- WHAT THE TASK ASKS -
Every record should be restated exactly, with no images included.

[Dataset entries]
=== Begin Enclosure ===

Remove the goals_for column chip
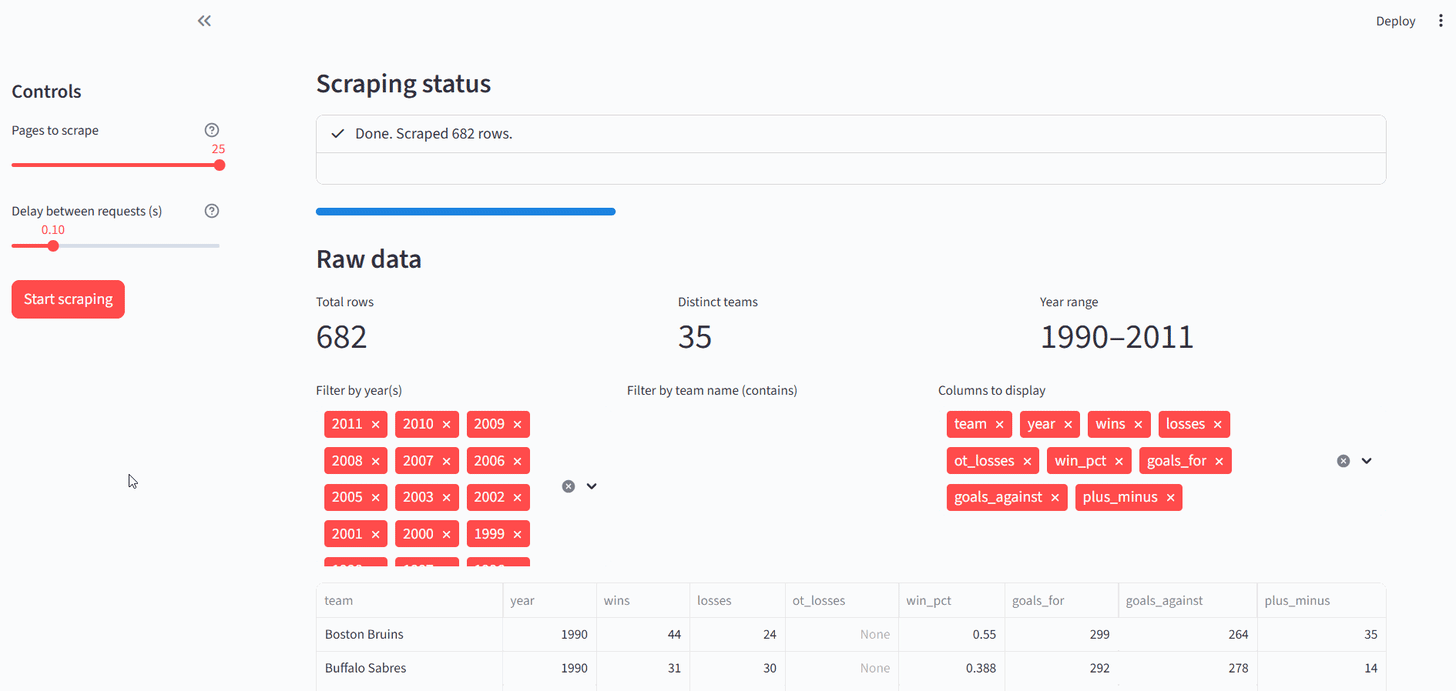Screen dimensions: 1456x691 pos(1219,461)
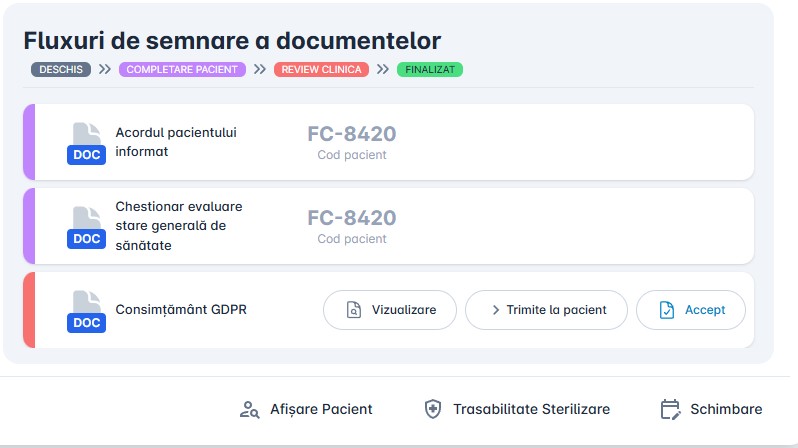Viewport: 798px width, 448px height.
Task: Click the FC-8420 code in the Chestionar row
Action: coord(351,218)
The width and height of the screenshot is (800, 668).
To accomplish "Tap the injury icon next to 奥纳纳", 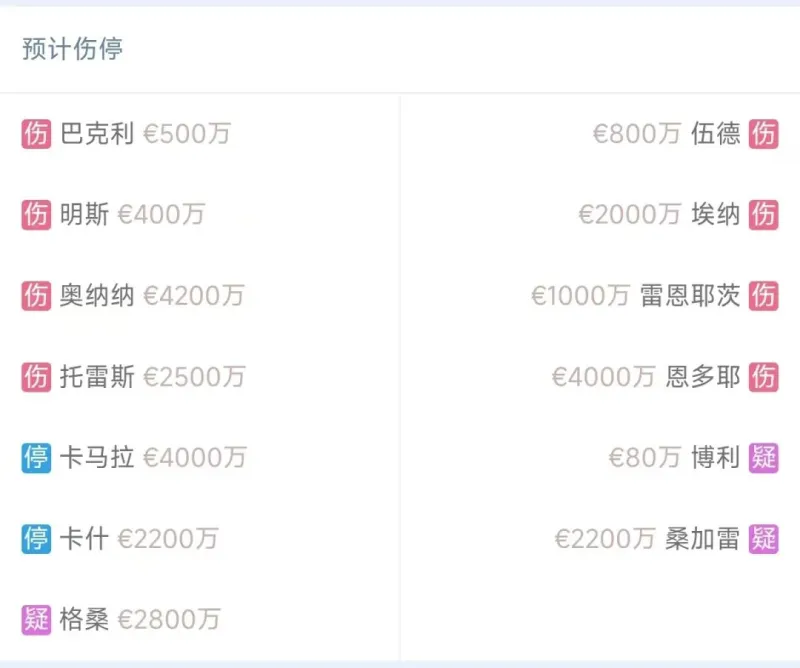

=== End Enclosure ===

- REPLY -
Remove the goals_for column chip
Screen dimensions: 1456x691 pos(1219,461)
Viewport: 798px width, 448px height.
Task: Click the FC-8420 code in the Chestionar row
Action: coord(351,218)
The width and height of the screenshot is (800, 668).
To accomplish "Tap the injury icon next to 奥纳纳", 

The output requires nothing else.